• TASK DIRECTIONS: Produce as output only the lines below starting at the line with "5Y1835130000 (64, 1529)" and continuing through the line with "skontaktuj się z nami (148, 956)", each one exactly as written.

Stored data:
════

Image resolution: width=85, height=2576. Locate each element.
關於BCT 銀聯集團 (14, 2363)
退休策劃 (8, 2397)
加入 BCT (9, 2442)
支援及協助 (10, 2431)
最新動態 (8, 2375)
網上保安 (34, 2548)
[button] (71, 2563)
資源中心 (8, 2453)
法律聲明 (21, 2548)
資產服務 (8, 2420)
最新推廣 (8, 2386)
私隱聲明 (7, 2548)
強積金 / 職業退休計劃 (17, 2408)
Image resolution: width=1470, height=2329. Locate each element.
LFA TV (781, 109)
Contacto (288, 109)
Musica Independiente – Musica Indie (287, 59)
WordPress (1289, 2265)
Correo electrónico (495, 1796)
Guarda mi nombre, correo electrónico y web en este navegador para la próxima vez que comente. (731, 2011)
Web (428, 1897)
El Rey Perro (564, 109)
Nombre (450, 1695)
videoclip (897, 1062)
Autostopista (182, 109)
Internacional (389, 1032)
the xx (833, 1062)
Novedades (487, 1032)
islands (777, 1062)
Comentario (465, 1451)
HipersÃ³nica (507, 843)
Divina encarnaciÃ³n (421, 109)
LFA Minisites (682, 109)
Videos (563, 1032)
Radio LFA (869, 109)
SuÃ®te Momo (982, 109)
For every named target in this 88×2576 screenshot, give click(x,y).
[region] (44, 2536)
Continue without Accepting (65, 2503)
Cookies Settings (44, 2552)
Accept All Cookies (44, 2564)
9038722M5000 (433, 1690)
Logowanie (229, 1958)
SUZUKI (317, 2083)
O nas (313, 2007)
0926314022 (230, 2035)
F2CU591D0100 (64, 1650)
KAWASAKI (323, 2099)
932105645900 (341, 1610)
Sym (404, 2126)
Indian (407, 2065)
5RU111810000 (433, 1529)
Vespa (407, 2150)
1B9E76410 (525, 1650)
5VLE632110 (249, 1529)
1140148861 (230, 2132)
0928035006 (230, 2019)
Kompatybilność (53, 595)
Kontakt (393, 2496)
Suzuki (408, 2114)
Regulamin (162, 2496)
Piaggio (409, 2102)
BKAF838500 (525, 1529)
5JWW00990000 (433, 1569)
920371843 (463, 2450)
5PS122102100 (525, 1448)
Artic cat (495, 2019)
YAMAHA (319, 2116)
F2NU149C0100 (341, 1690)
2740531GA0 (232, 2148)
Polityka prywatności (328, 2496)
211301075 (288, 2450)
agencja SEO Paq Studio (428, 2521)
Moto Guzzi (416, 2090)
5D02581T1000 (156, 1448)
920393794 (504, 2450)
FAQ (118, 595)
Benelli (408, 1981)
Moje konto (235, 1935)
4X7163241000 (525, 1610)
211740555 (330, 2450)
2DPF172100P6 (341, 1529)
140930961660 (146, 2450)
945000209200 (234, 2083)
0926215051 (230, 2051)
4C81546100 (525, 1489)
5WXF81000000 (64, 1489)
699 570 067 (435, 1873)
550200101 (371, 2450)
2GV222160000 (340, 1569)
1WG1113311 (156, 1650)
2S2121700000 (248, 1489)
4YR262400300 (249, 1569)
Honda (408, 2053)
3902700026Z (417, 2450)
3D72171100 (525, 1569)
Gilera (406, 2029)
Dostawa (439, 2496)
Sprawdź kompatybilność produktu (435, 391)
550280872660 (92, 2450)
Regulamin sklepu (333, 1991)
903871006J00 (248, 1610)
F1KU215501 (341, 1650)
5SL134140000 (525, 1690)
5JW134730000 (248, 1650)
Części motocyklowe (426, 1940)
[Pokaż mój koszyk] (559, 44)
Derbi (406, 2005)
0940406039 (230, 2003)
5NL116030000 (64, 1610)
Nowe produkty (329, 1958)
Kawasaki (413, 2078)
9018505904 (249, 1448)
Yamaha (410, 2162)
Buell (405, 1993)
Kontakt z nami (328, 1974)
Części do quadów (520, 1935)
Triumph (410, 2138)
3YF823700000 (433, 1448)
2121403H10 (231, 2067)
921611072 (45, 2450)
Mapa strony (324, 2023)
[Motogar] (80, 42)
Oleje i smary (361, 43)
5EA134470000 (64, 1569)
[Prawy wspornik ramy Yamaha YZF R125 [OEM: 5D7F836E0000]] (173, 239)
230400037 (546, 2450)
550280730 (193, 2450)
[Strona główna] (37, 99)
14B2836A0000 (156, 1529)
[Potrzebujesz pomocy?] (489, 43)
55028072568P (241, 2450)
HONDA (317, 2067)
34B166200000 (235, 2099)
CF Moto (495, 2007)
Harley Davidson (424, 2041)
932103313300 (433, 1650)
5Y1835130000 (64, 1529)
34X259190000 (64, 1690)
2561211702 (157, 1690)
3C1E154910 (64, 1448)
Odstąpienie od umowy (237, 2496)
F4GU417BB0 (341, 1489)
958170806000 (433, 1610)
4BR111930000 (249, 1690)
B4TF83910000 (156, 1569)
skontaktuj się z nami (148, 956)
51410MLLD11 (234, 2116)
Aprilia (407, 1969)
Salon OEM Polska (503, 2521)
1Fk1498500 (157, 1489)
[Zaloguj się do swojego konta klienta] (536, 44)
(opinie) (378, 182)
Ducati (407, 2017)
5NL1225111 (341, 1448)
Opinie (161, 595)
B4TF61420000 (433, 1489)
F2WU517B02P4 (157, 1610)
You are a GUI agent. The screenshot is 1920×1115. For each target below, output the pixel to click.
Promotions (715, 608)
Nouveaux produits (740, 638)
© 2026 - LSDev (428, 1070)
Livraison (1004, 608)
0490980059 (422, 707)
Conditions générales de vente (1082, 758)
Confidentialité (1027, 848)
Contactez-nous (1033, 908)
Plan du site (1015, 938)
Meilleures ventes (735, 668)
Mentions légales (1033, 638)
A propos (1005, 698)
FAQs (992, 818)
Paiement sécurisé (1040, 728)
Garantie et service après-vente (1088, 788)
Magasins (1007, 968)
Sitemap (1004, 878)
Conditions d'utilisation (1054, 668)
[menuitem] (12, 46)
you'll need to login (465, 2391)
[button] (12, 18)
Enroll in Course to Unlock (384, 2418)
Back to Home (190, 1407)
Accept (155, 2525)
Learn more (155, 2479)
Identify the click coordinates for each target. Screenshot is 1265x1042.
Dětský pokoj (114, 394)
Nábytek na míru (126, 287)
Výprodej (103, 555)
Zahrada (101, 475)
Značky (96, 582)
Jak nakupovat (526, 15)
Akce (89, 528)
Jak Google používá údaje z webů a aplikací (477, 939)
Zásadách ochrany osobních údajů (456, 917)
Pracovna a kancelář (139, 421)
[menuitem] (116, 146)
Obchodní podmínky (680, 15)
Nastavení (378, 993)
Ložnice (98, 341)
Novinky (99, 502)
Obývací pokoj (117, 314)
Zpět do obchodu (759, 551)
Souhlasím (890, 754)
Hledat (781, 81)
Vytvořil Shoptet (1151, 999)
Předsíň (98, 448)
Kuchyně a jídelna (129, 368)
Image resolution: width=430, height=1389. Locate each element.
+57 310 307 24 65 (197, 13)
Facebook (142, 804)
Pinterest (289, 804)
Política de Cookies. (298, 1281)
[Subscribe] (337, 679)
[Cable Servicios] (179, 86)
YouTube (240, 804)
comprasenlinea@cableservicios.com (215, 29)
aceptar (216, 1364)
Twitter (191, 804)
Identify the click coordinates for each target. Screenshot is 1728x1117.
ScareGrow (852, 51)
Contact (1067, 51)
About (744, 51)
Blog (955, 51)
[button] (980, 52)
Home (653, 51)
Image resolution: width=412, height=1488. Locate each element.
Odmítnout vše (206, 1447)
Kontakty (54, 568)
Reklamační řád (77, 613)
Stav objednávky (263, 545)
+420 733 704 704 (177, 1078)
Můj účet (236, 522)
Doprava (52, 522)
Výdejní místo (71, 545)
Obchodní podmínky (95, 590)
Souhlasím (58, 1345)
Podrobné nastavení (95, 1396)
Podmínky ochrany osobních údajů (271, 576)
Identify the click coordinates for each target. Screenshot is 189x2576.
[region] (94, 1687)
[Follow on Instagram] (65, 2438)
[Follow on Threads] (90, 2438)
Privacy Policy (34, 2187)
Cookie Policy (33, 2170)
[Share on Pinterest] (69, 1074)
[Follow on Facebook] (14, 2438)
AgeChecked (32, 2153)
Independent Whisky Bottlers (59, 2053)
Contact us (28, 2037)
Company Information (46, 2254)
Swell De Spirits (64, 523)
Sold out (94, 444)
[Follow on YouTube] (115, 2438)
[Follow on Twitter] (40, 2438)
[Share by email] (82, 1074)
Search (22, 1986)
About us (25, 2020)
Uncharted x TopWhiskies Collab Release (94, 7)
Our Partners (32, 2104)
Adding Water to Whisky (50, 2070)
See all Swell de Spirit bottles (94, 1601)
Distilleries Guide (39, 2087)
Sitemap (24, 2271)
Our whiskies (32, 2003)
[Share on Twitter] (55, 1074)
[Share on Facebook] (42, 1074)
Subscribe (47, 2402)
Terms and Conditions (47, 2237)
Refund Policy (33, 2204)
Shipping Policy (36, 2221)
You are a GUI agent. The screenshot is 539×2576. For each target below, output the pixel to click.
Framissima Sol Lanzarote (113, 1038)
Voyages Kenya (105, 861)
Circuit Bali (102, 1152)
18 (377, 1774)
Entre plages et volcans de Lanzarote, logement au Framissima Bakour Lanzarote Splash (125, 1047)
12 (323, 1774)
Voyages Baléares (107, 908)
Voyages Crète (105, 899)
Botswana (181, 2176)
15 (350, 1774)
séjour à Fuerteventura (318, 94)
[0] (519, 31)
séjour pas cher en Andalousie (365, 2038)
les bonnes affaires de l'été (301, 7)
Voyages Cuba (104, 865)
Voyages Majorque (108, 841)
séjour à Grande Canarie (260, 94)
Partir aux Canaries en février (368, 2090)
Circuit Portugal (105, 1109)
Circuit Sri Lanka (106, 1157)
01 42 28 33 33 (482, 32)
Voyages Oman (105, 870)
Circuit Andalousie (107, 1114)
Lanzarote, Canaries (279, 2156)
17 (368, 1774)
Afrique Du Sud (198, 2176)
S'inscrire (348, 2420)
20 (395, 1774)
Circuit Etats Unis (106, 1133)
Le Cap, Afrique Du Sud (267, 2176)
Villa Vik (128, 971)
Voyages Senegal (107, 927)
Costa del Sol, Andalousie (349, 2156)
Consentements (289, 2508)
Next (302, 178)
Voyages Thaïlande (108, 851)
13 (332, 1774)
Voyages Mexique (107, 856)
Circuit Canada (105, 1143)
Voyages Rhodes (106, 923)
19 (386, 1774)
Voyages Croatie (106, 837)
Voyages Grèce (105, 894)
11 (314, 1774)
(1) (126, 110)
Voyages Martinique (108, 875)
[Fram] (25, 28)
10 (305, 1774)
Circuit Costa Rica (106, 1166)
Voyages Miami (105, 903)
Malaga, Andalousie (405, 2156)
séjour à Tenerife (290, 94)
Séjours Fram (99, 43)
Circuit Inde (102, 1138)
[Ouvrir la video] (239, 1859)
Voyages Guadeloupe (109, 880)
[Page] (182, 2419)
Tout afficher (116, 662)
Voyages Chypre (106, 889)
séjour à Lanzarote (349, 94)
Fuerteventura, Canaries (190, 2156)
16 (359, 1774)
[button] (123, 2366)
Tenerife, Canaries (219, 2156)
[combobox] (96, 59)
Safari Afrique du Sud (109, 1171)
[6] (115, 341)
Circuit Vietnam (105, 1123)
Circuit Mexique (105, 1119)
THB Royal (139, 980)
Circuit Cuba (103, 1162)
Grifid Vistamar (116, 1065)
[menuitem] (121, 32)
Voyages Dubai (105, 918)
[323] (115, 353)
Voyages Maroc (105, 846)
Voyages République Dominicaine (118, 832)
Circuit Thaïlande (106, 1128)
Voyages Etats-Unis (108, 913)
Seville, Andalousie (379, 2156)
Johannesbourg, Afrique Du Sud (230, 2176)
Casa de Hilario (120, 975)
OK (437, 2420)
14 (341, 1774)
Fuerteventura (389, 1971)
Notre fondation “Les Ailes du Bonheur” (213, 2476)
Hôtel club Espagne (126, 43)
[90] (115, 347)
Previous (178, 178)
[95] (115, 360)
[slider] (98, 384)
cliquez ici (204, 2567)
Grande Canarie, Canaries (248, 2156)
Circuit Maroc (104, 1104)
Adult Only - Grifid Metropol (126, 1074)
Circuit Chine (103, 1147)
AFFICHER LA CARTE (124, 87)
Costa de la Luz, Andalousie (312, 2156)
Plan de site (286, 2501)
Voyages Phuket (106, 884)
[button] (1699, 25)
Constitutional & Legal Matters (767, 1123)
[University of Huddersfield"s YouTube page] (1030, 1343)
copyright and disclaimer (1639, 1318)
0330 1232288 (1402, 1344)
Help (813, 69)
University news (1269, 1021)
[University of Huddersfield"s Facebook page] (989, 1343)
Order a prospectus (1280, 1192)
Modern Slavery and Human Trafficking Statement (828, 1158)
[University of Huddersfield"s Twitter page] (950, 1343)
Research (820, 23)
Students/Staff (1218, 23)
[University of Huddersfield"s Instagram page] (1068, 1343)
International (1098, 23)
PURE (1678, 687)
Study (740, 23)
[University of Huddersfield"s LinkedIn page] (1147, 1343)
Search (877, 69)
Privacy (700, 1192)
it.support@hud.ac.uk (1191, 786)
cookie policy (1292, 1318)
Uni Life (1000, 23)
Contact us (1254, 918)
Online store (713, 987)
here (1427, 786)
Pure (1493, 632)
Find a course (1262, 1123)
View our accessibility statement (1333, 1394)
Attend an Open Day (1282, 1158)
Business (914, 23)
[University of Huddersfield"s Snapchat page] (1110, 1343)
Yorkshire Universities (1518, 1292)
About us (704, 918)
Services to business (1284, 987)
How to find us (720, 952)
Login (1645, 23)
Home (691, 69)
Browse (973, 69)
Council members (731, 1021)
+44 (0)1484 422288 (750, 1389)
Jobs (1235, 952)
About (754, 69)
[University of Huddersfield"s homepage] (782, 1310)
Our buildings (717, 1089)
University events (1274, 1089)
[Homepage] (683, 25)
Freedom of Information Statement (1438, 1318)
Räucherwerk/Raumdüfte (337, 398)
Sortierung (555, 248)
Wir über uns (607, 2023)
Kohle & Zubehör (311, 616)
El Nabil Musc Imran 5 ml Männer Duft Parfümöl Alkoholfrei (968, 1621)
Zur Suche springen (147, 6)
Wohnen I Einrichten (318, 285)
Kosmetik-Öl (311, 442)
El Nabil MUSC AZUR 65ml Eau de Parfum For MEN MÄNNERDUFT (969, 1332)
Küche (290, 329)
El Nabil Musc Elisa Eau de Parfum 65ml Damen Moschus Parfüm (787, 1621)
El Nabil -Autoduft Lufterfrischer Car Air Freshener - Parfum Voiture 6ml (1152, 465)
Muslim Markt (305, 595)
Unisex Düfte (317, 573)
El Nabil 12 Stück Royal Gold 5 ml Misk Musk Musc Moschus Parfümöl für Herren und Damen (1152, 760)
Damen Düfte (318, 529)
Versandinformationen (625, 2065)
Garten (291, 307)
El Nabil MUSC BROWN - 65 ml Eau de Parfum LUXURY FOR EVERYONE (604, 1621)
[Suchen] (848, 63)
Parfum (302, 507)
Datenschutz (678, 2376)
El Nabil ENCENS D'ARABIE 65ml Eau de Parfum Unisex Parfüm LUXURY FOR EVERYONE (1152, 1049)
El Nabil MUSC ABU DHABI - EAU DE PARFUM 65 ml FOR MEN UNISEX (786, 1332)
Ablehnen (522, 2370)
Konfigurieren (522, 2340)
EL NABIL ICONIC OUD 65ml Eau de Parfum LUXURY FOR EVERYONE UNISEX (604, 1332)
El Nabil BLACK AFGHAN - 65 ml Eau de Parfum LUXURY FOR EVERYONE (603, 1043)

════

• WRITTEN ANSWER:
5Y1835130000 (64, 1529)
34X259190000 (64, 1690)
2561211702 (157, 1690)
3C1E154910 (64, 1448)
Odstąpienie od umowy (237, 2496)
F4GU417BB0 (341, 1489)
958170806000 (433, 1610)
4BR111930000 (249, 1690)
B4TF83910000 (156, 1569)
skontaktuj się z nami (148, 956)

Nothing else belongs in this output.